Conversely, you may continue, a cowardly act here and there when real courage is called for in a small way might tend to turn you into a more cowardly person. Then, in the important situation, the cowardly act is more likely: you have become, in effect, a bit of a coward, rather than a somewhat brave person, and that too affects how you will act. 


The point can be expanded. What about truthfulness? Wouldn’t telling the truth on a regular basis (I don’t mean, “you look really fat,” and so forth), when it is difficult, tend to make you a more truthful person over time? Conversely, lying whenever it’s easier than telling the truth will tend to make you a liar, someone untrustworthy when the truth is demanded. Self-control: the little actions, again and again, can either make you a self-controlled person, or the opposite. Fairness: choosing what is fair, even when it hurts in small matters, tends to make you more of a fair person, someone who can be trusted to be fair. Common sense (the word “wisdom” works sometimes): wouldn’t trying to practice common sense on a regular basis lead to a character in which it plays a role?

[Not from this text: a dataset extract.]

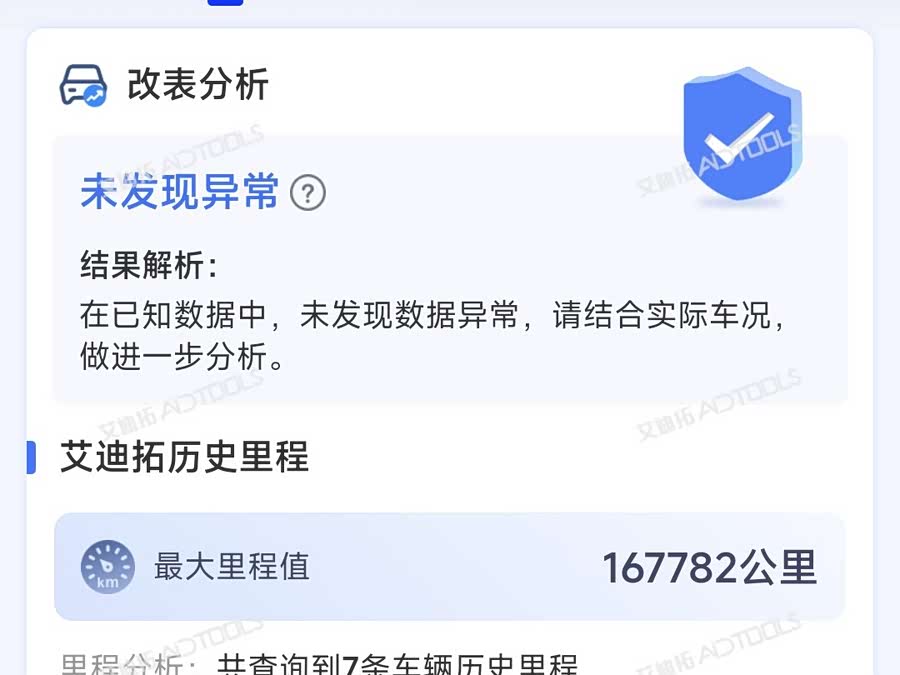Click the blue marker beside 艾迪拓历史里程
The image size is (900, 675).
(x=32, y=457)

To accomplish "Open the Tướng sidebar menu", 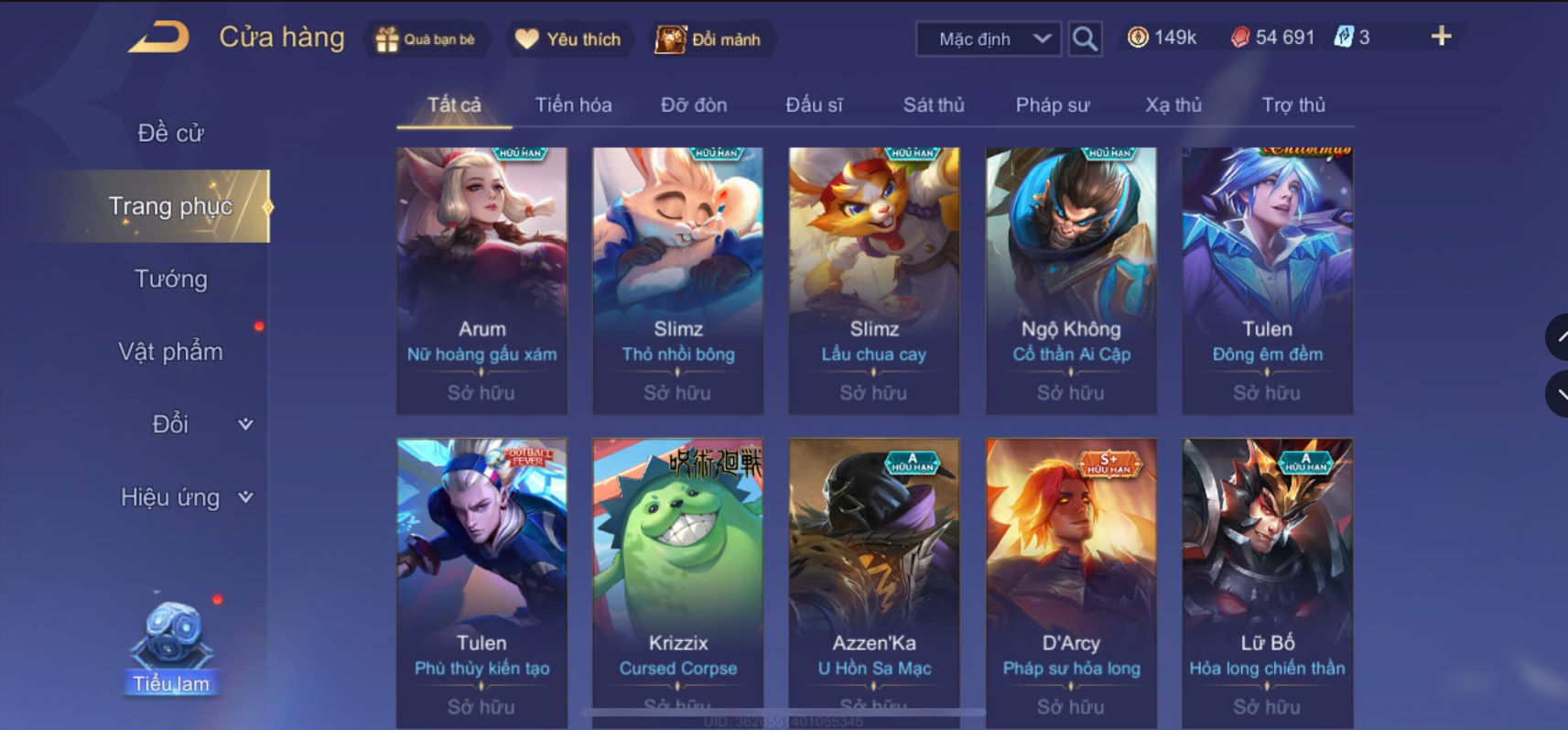I will click(171, 278).
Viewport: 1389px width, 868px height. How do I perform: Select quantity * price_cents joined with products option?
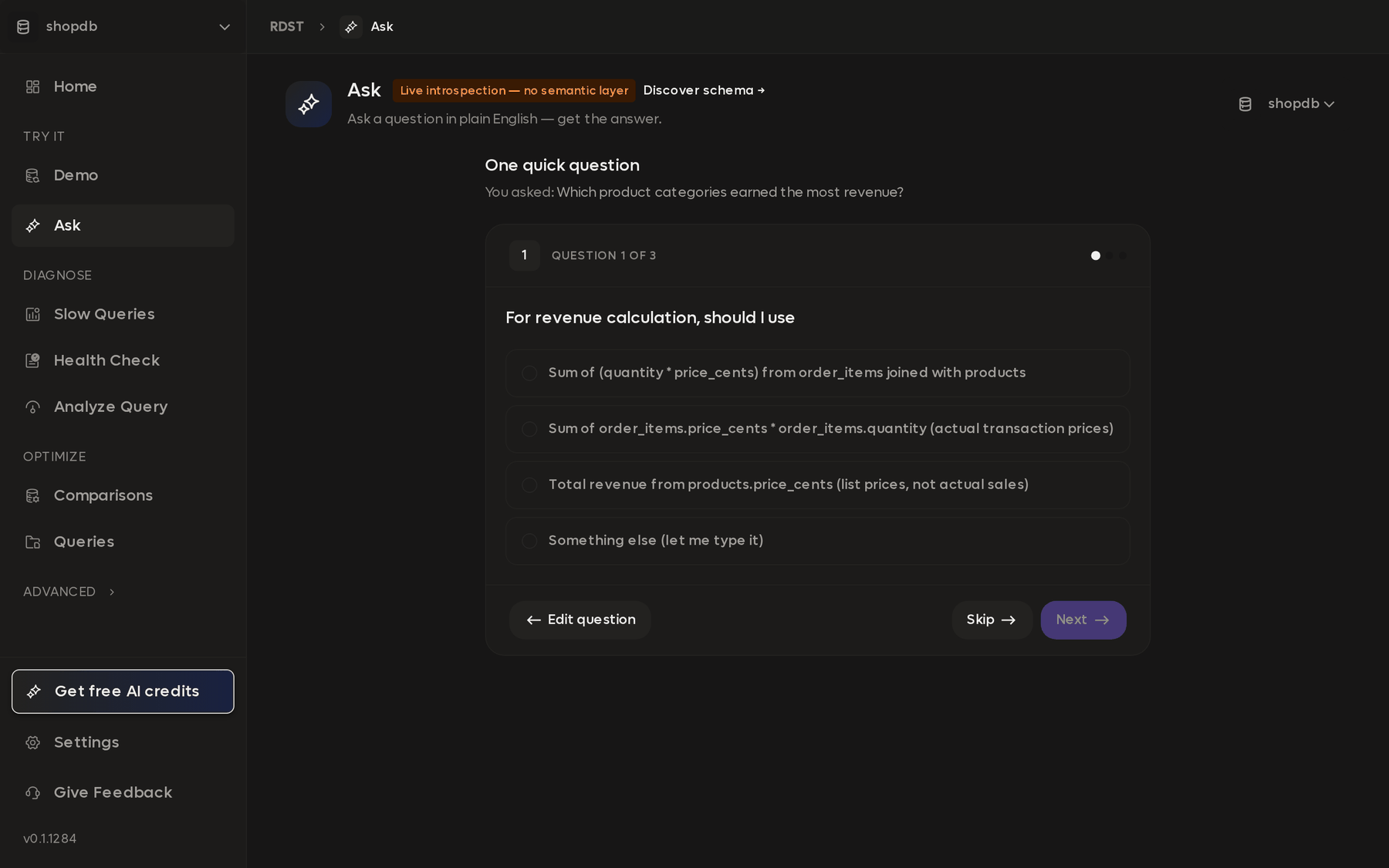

Most of us, despite not studying the cardinal virtues in school, would like at some deep level to be courageous, fair, self-controlled people who make intelligent choices in daily life. Even if we aren’t working on those things, some part of us at least recognizes their value. And even if we are not sure how to get there, when we are asked, “wouldn’t it help to start to practice these qualities in daily life,” we tend to recognize that as a good answer.


If that is right, we are not downright hostile to teleology in matters of character: we can recognize, if prompted, that there could be such a thing as an excellent character and that it is a target worth aiming at, in part because it leads the one who has it to make excellent choices consistently.


Now, it is quite true that there are strong forces in life, reinforced in our culture, that push us away from such cultivation of excellence. Self-control? Well, you only live once, so grab for all the gusto you can. All the delicious food and drink we are constantly urged to consume, and the ubiquitous eye-candy, are a bit hard to square with self-control. We are urged to think the point of hard work and achievement is so that at some point we can “get a little out of control,” as an old song put it. Courage and truthfulness? We all agree in an academic sort of way that these would be good to cultivate, but…enough to make hard choices, and lots of them? Does this kind of excellence really compete, in our minds, with popularity and success? Certainly this kind of countervailing pressure has always existed—think of Socrates’ Sophist opponents, or the cultural waters Machiavelli sailed in—but I suspect an underlying thorough-going materialism, reinforced by floods of clever advertising, and not countered by many credible models of transcendence, makes this anti-excellence pressure stronger now than in many epochs. 


What about sex? There is a long-term goal we share with our broader culture: a faithful, mutually giving committed love. In countless romcoms, those who persist in seeking are eventually rewarded with a faithful love that promises to last. Even the picture of a breakdown, as in Beyoncé’s “Lemonade” album, shows our respect for this difficult dream.


Yet how do we expect to reach the goal? Generally by having non-committal flings. Through giving in to desire whenever it hits us. Through the practice of non-commitment. It’s as if the path to being truthful involved telling years of lies, or the path to self-controlled eating lay through years of eating every sweet fatty treat we ever saw. This is the question we might plant like a seed—can we really get to sexual faithfulness through multiple acts of no faith? To commitment by not being committed? To disciplined desire (that sticks to one person) through desire without discipline? To sacrificial love by never sacrificing? Isn’t some other plan more likely to get us there?